== Set of tasks ==
**A.** Revise the DAO article between "1. Understand What" and "of Decentralized Autonomous Organizations (DAOs)", inclusive, putting "Uses" in place of "Benefits".
**B.** Copy out the entries, from the line holding "The height and width of the screenshot is (2362, 346)." through the last line of the entries, inclusive, without the pictures.

== Article ==
◇ ◇ ◇ ◇ ◇

Decentralized Autonomous Organization (DAO): Definition, Purpose, and Example

Posted by  Fintra , updated 2023-03-24

Decentralized Autonomous Organization (DAO): Definition, Purpose, and Example

Wondering what is a Decentralized Autonomous Organization (DAO)? The decentralized autonomous organization (DAO) is a legal structure form that is emerging. It has no central body governing it, and its members share a common goal to act in the best interest of the entity. Popularized through blockchain technology and cryptocurrency enthusiasts, DAOs are used to make decisions in a bottom-up management approach. DAO's members own tokens of the DAO, and they can vote on initiatives for the entity. Even smart contracts are implemented for the DAO, and the code that governs the DAO's operations is publicly disclosed. It is believed the creation of DAO was first made public by some of the members of the Ethereum blockchain community in early May 2016. 

In this blog, Fintra attempts to enable you to understand the meaning of the term and the important facts related to it. The topics we highlight are: 

  1. Understand What are Decentralized Autonomous Organizations (DAOs)
  2. How Decentralized Autonomous Organizations (DAOs) Function
  3. Benefits of Decentralized Autonomous Organizations (DAOs)
  4. Advantages and Disadvantages of Decentralized Autonomous Organization (DAO) 
  5. Three Steps For Launching a Decentralized Autonomous Organization (DAO)

◇ ◇ ◇ ◇ ◇

== Material for the task ==

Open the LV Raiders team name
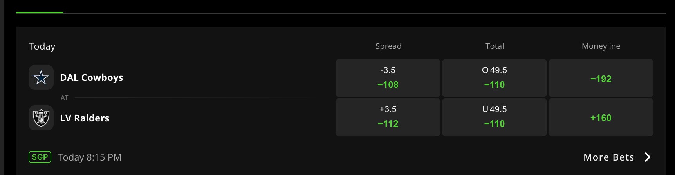 click(x=85, y=118)
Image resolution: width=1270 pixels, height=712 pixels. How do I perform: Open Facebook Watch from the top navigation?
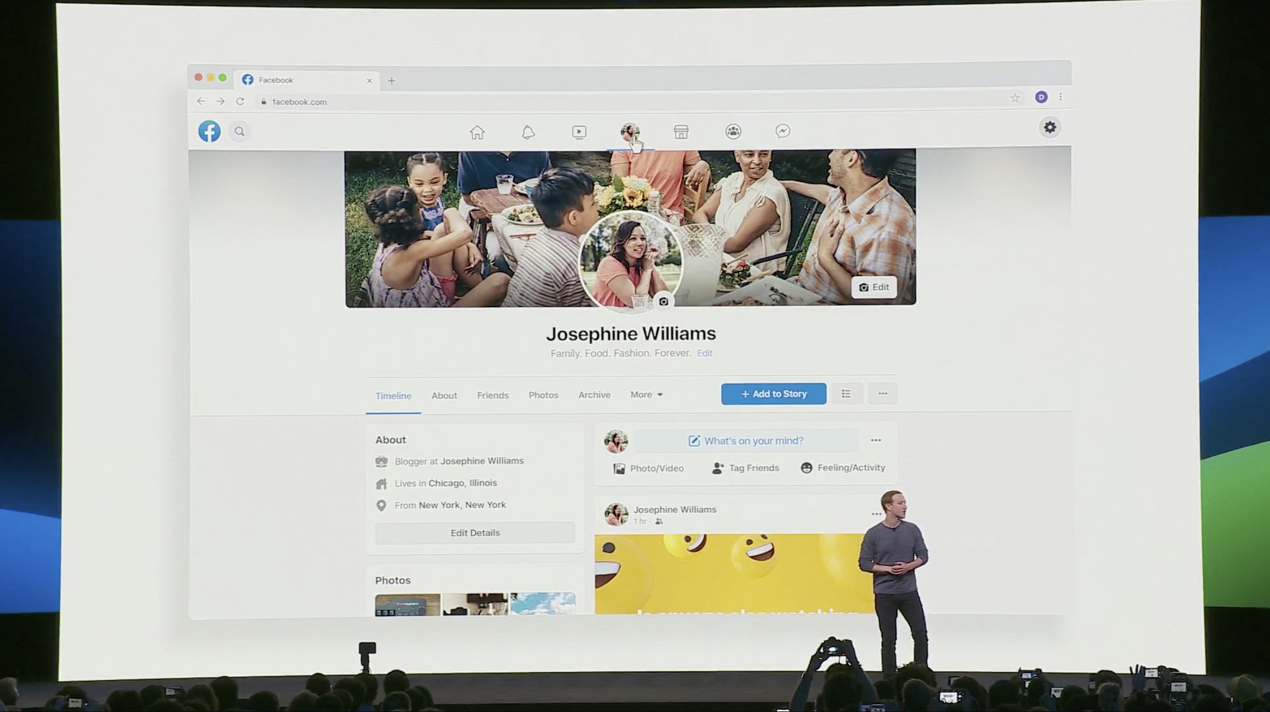coord(579,131)
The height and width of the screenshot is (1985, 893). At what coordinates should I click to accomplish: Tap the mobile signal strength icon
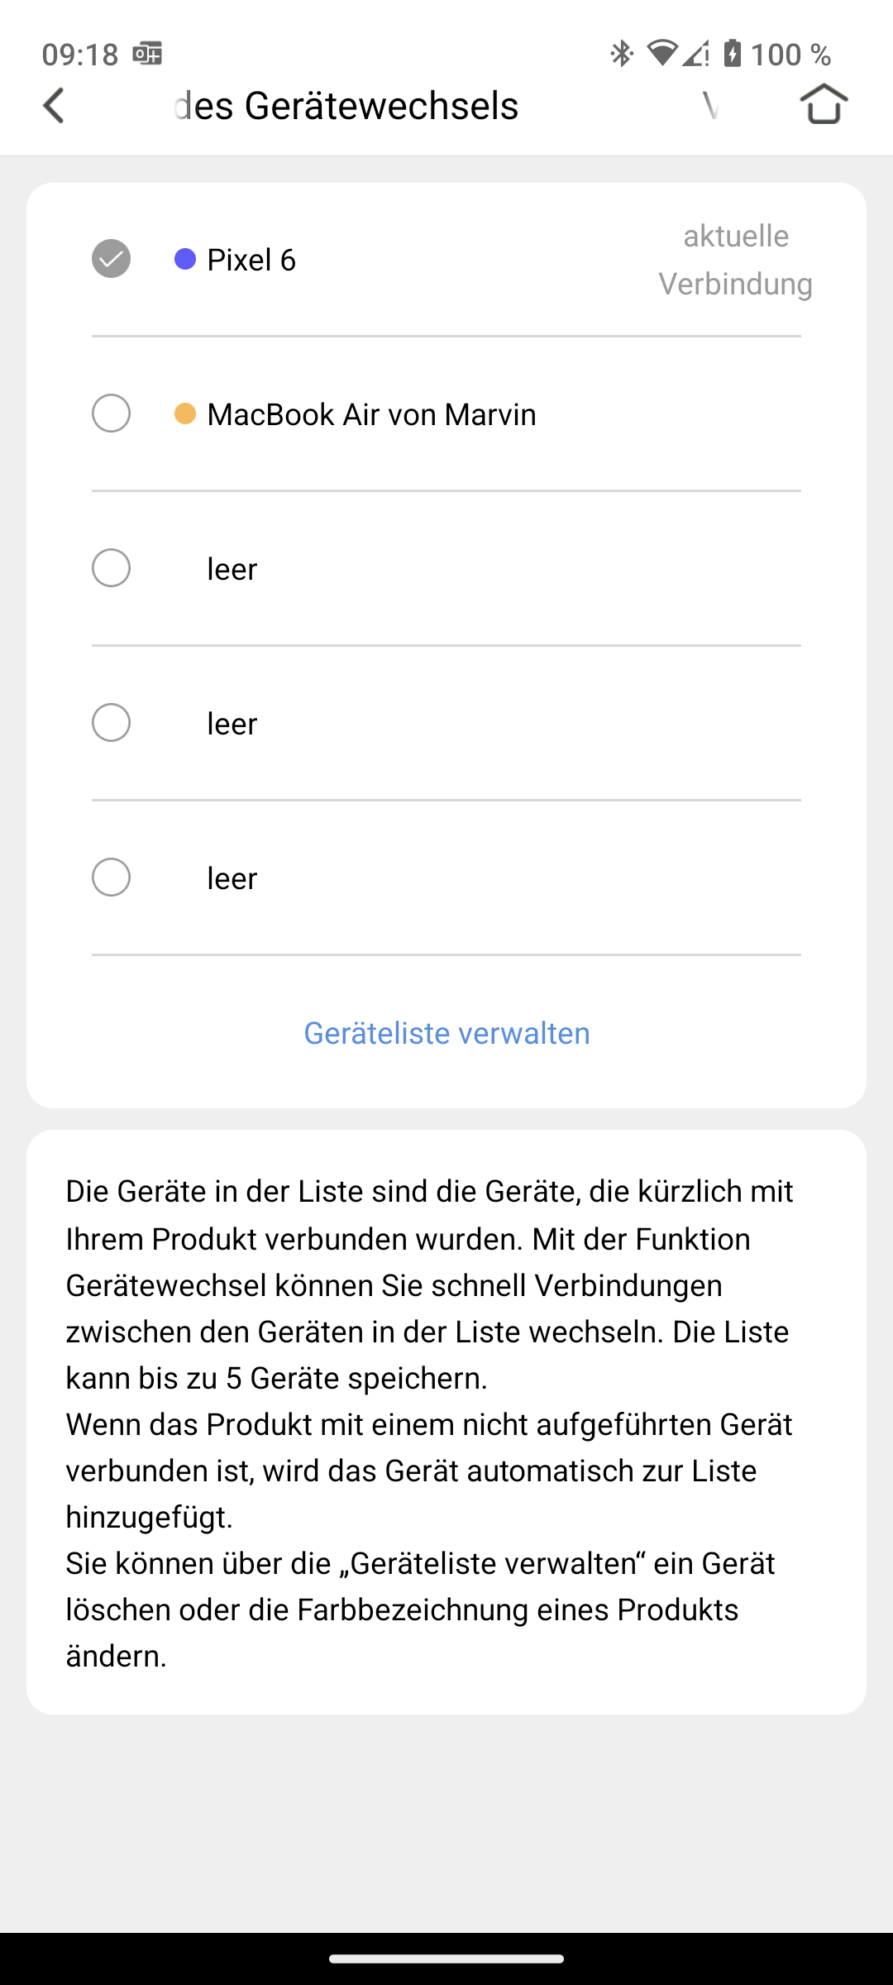[x=696, y=53]
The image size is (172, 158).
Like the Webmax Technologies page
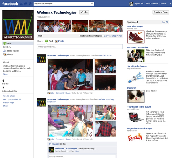point(84,12)
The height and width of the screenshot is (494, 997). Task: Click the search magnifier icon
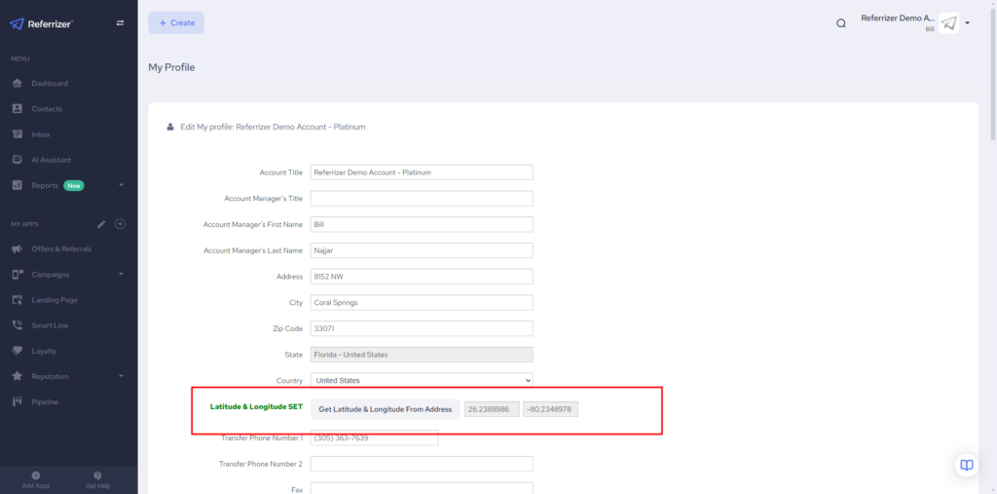pos(841,23)
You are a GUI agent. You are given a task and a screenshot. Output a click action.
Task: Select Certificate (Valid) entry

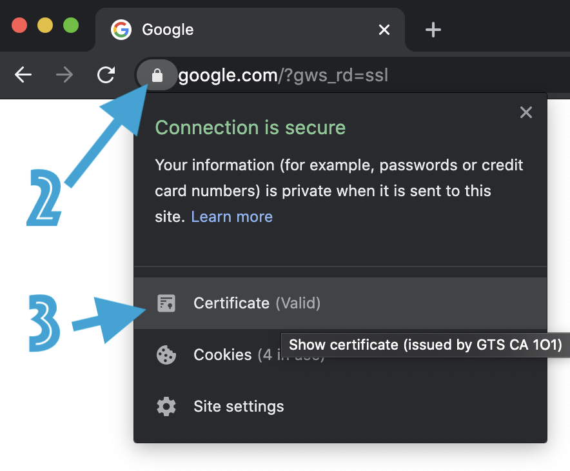257,303
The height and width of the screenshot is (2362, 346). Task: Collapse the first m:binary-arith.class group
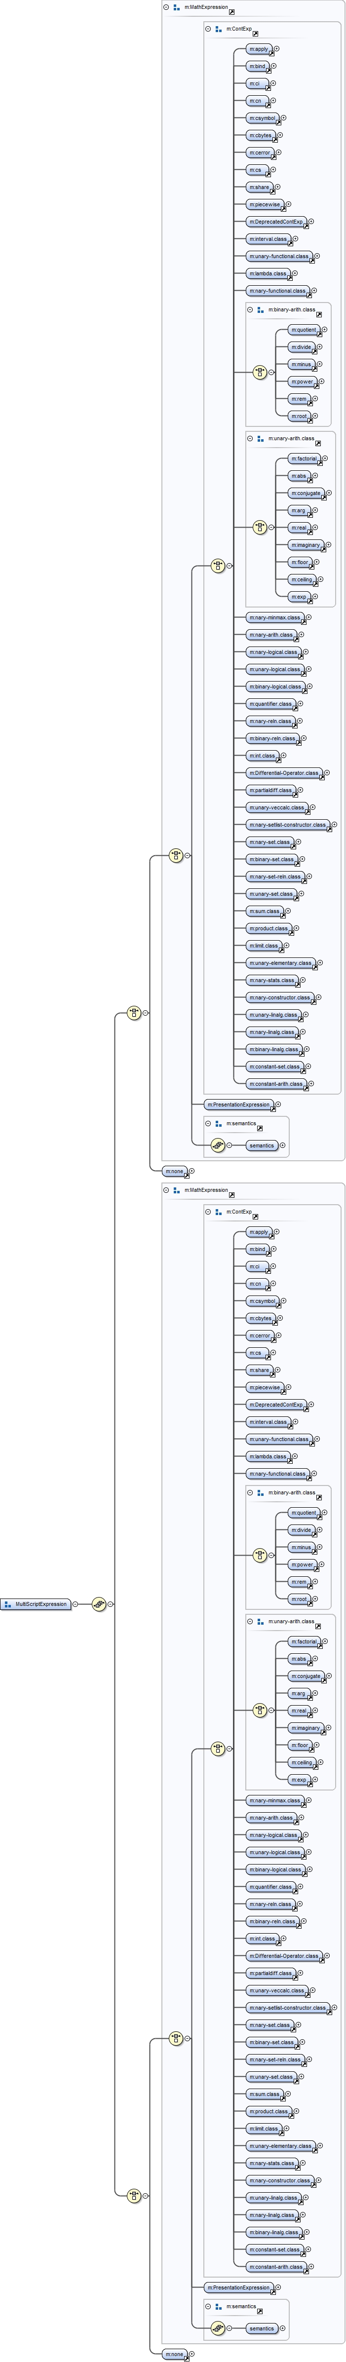tap(251, 310)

◇ ◇ ◇ ◇ ◇

== Task results ==
**A.**
1. Understand What are Decentralized Autonomous Organizations (DAOs)
  2. How Decentralized Autonomous Organizations (DAOs) Function
  3. Uses of Decentralized Autonomous Organizations (DAOs)

**B.**
The height and width of the screenshot is (2362, 346). Task: Collapse the first m:binary-arith.class group
tap(251, 310)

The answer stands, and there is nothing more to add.